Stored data
= = =

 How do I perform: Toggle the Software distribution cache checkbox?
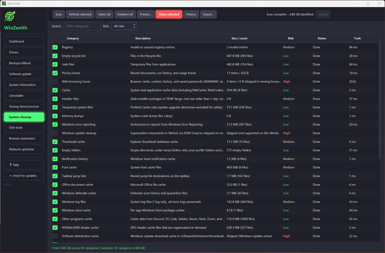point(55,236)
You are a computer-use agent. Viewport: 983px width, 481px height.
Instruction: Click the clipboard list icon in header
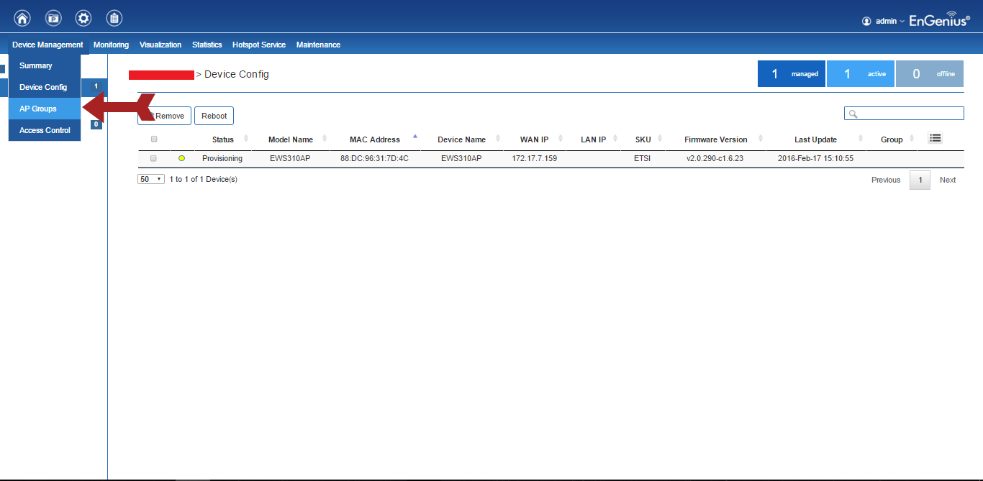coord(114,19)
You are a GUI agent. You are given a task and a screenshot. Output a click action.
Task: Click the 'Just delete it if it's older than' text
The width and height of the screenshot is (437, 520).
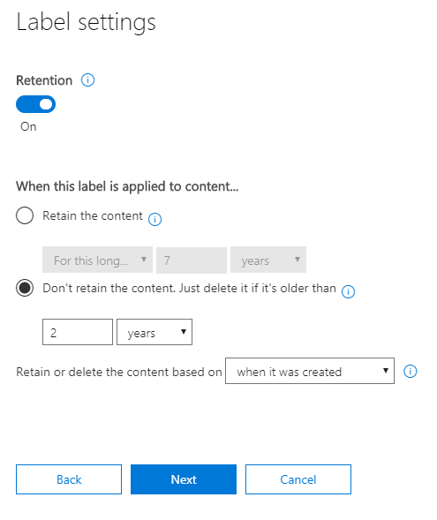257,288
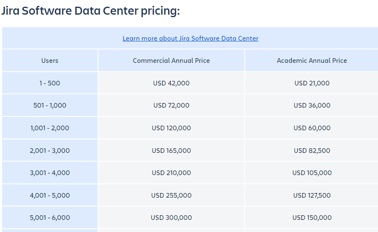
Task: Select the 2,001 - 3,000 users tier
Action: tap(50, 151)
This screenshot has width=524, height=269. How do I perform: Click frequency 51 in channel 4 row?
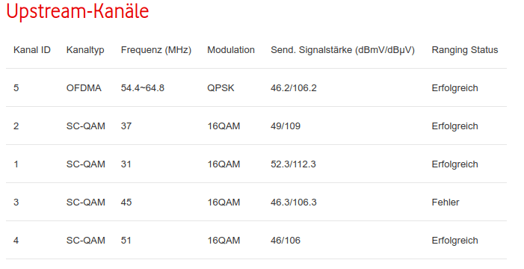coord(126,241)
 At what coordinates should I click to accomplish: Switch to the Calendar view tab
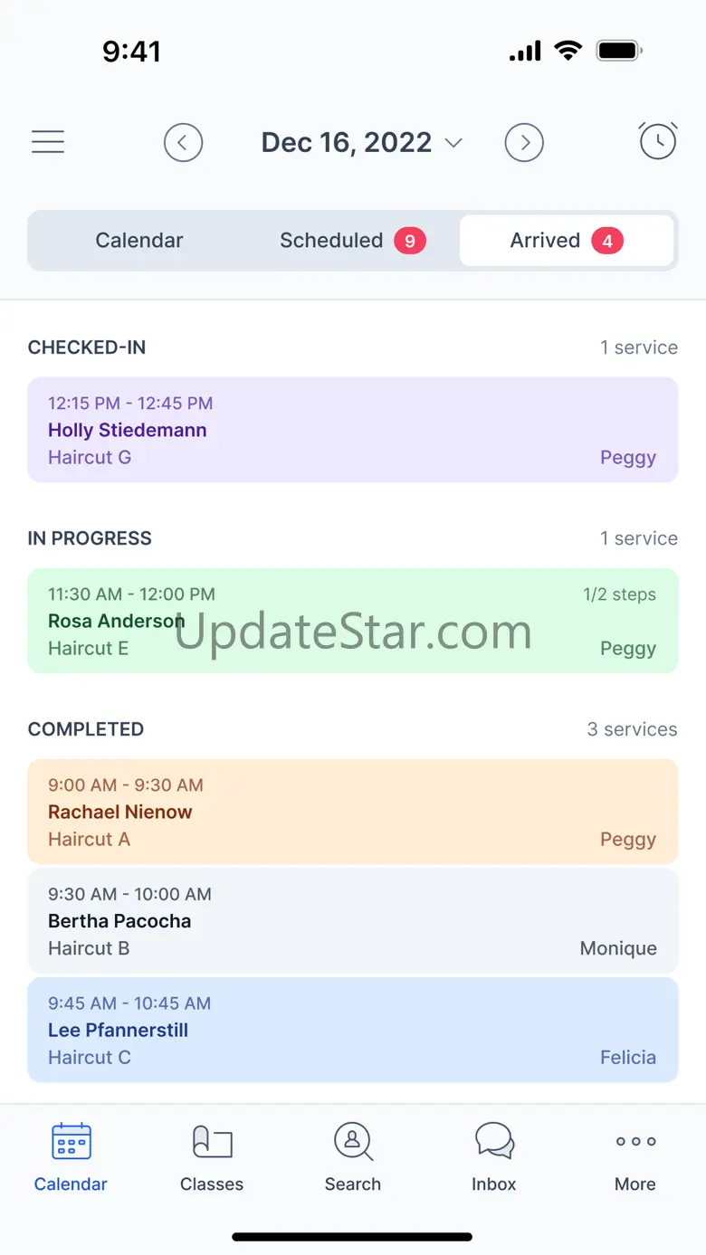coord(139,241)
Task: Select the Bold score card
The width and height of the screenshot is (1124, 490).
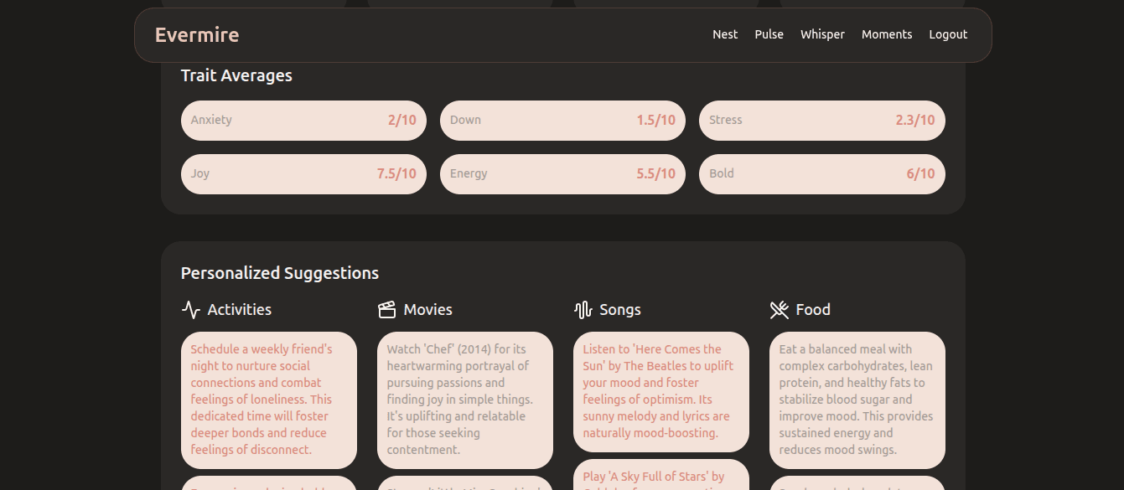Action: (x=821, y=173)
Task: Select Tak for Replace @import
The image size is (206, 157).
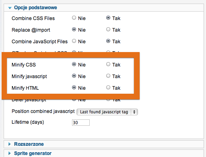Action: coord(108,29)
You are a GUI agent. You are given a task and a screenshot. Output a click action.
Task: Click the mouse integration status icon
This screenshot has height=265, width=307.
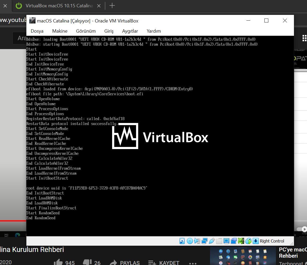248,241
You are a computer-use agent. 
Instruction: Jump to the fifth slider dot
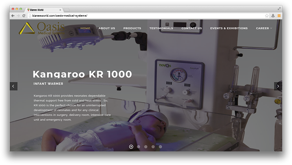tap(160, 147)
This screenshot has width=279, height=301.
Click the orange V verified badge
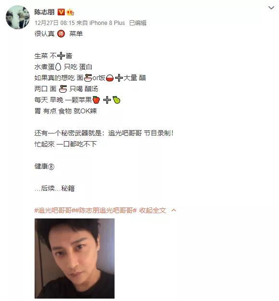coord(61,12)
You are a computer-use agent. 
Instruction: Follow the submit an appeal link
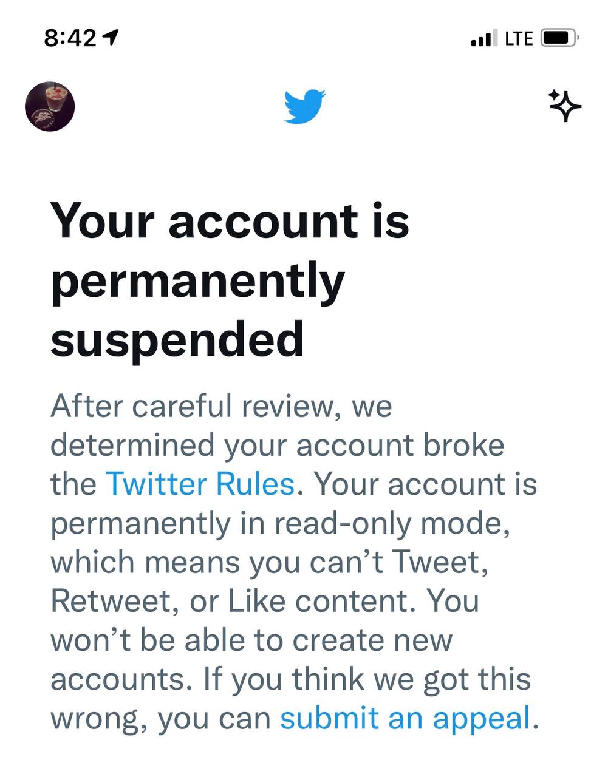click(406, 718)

= = =

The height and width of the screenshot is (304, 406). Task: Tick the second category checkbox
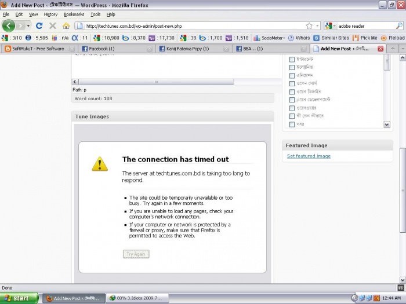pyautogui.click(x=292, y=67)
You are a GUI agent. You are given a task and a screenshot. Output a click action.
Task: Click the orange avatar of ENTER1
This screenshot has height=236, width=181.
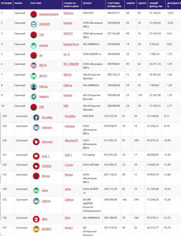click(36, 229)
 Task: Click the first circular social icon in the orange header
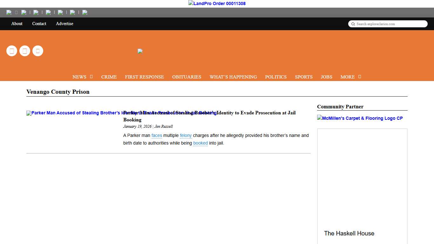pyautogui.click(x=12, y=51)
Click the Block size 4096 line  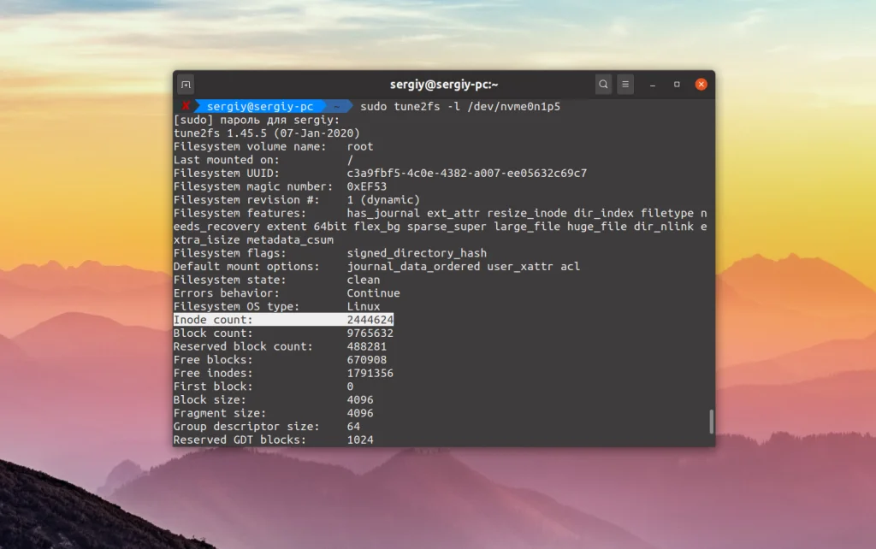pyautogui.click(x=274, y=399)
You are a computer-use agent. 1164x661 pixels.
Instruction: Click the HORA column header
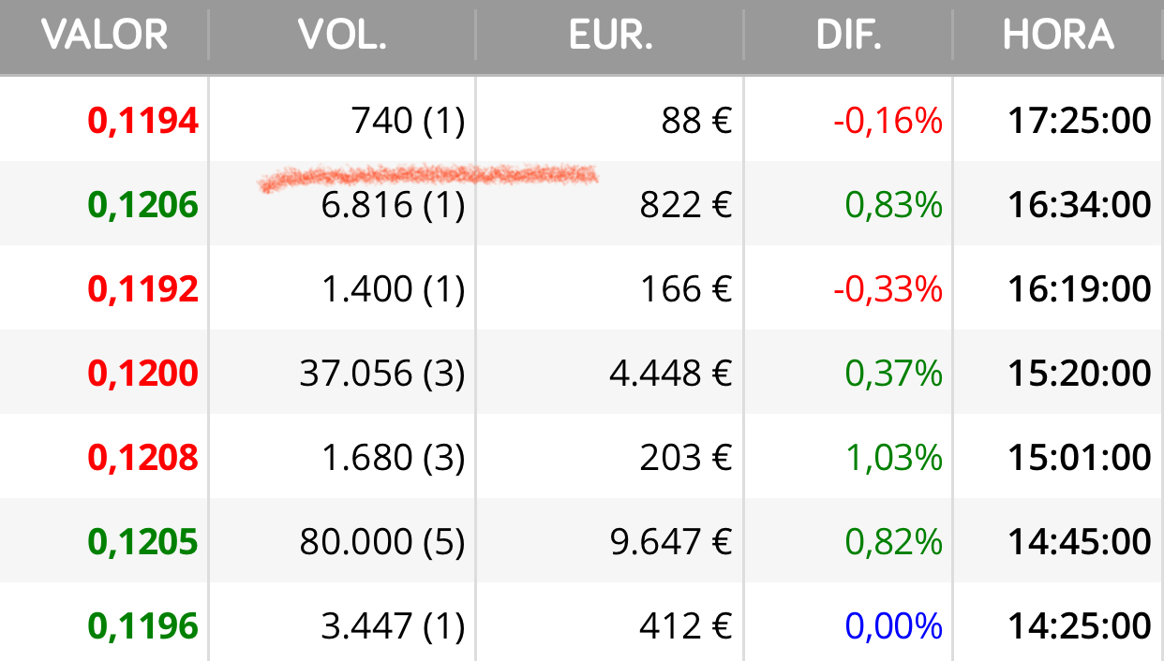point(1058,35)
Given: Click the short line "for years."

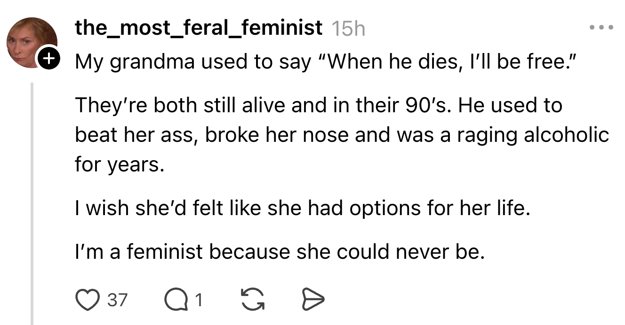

= = =

> **EXERCISE DIRECTIONS**: Your copy should hold the lines from the one with "Instruction: Click the HORA column header" up to and including the one with "Given: Click the", exactly as in the data above, and no pictures.

> **WRITTEN REPLY**:
Instruction: Click the HORA column header
point(1058,35)
Given: Click the short line "for years."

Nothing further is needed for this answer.